Isn't this just odd, out of my limited hit list for this Blog there is one regular visitor, US House of Representatives Information System. They don't seem to stay very long, in fact 0.00 minutes, but I must have done something to pique their interest. No search items are listed, they just hit the opening page. There are a lot of Blogs out there and it would seem like an incredible waste for them to hit all of them.

This may have something to do with this having been a political campaign blog for a US House position, then again it may have something to do with something else, entirely. It does pique my curiousity. Site meters are an interesting thing to have, they also can be a little ego deflating if a Blogger had an idea he was having some large effect. Fortunately for me, I just stick this stuff out there, for my own sake, for my own sanity; I cannot stand the idea of being kicked around without kicking back, even if I'm the only one who knows I'm kicking back.

I know I'm not a particular government target, I'm just a part of the herd that they kick around, so I take great glee from separating myself from the herd and kicking particular targets back. It's good for the soul and maybe sometimes I validate someone else's ideas or provoke some thinking; and that's a good thing, too. If I manage to piss-off the miscreants that're running this government, that'd be real nice as well, I don't scare worth spit and I can be a real handful if I get cornered. I can save them some paperwork, I am an Enemy Combatant, I am the enemy of any official who abrogates the Constitution or the Bill of Rights and the level of my combativeness is directly related to the level of offense versus remedy and just how personal they'd like to get with me.
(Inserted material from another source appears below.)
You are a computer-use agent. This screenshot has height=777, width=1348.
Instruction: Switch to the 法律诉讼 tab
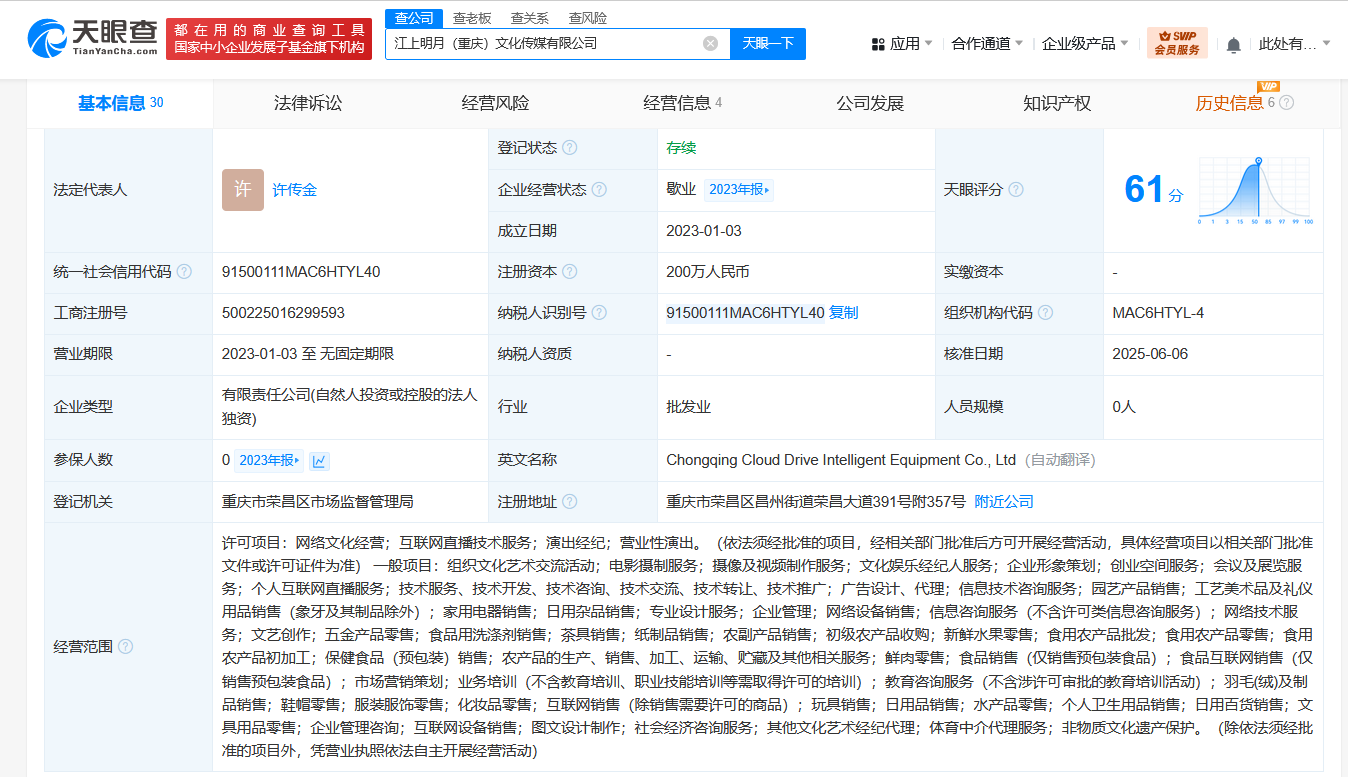click(x=308, y=103)
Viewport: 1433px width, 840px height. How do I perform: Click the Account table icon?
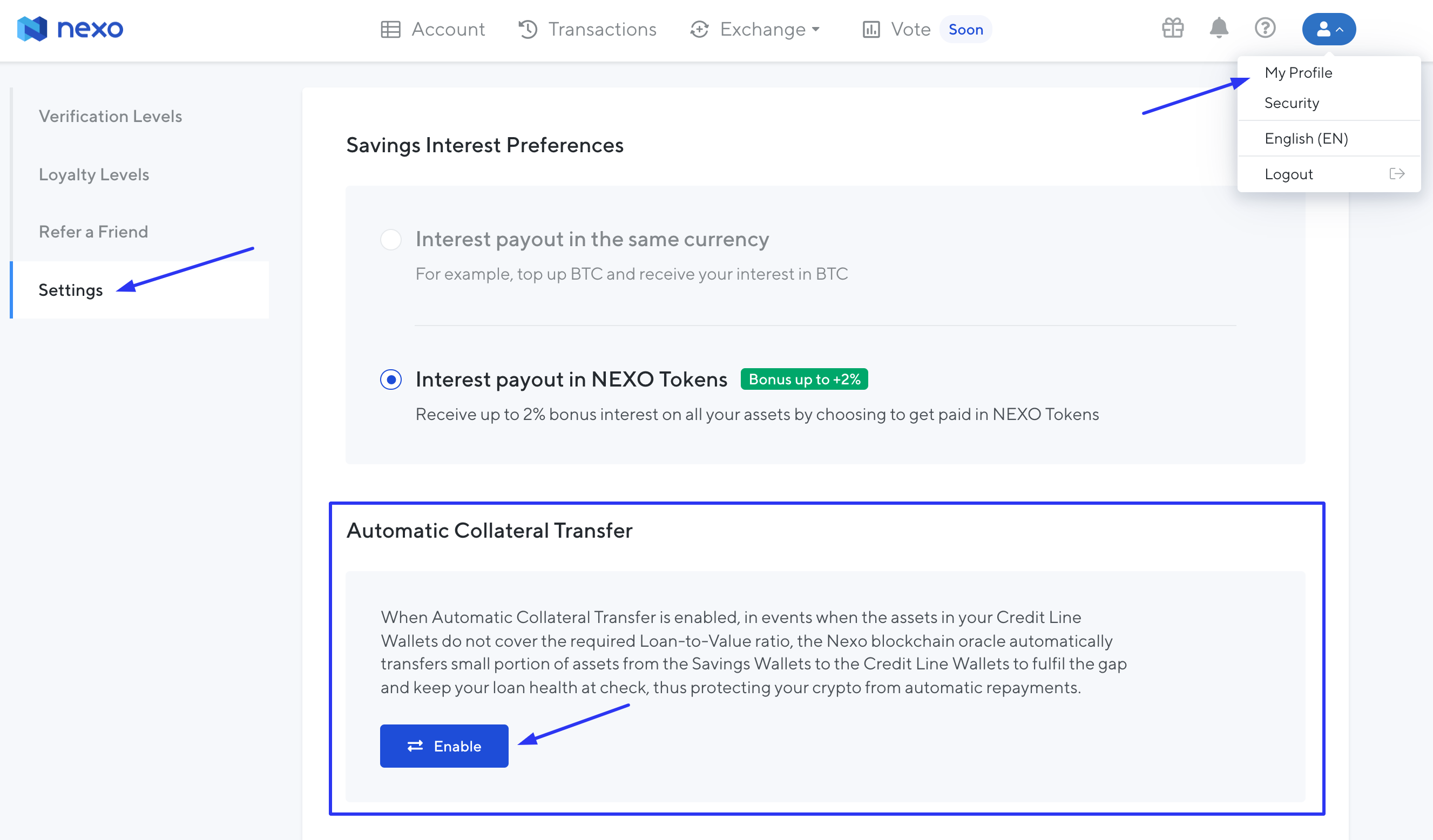tap(391, 30)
Since the US Congress has said that the President can "disappear" American citizens one might think that ducking would be a good idea, well, I think it's a particularly bad idea. I think that the only real recourse is to push these rats as far as possible, to poke them in the eye repeatedly and enthusiastically, and then step back and say, "So?" It would really improve my hit statistics if all those alphabet soup agencies started reading this. I won't hold my breath.

1 comment:

t.a. said...

hey Chuck, just make sure you leave a set of extra keys for your vehicle in case you do disappear. and the house. and anything else of use. no sense letting that all go to waste just because you turn out to be an enemy of the president, i mean the nation.

been nice knowing ya!!!

(hey, this is weird: the captcha text i have to type in for this comment: idgwb -- id gwb -- that's just too weird. now i'm scared. do i hear the black helicopters coming?)